Start of Supplied data

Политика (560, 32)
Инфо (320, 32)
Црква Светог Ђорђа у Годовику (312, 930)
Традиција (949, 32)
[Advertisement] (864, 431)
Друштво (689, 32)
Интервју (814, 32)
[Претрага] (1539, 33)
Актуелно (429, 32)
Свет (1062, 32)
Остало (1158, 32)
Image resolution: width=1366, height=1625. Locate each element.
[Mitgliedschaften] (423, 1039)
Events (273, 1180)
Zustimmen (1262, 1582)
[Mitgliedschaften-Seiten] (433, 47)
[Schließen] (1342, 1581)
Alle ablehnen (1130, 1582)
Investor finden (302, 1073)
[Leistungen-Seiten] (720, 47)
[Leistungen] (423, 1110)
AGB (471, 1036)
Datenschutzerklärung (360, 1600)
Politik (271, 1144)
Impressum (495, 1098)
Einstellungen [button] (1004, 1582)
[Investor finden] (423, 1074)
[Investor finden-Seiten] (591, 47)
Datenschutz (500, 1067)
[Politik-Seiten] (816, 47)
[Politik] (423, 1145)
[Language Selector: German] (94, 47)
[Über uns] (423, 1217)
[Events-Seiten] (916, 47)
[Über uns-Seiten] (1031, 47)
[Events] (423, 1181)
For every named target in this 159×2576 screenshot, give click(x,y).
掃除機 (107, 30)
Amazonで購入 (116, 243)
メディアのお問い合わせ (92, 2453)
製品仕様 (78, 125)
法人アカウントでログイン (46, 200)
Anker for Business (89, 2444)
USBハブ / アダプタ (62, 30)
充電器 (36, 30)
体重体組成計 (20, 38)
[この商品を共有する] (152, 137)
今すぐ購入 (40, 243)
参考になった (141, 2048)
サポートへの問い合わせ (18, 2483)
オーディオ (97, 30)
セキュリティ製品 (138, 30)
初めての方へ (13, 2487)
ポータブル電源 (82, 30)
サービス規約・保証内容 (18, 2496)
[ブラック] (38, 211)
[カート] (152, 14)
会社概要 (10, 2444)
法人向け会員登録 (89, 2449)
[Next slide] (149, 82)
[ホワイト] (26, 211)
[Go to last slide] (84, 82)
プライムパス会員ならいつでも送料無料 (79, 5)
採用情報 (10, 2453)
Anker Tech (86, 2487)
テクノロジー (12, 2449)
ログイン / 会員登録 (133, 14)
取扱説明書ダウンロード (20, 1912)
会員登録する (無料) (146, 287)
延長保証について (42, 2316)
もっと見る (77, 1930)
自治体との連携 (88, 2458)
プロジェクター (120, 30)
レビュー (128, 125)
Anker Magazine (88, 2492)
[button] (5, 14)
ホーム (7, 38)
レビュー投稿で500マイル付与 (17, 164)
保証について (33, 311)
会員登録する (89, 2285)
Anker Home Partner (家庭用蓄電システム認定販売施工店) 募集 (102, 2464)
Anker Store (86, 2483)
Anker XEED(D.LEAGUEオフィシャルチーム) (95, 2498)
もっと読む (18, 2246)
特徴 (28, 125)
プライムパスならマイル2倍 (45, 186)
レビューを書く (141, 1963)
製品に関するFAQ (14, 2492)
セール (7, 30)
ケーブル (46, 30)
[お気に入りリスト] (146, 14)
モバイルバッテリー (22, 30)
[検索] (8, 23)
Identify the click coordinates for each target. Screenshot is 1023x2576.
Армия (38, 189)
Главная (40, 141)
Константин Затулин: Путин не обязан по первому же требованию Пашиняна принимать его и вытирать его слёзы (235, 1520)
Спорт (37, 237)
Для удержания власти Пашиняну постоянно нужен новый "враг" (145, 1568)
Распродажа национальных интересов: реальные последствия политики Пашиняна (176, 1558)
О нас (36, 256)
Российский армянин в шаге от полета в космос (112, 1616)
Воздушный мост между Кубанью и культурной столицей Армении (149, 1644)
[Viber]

End of Supplied data

» Exercise prompt:
Return the count of lines in the entries above that include the word "Mitgliedschaften", without any added text.

» Answer to this problem:
2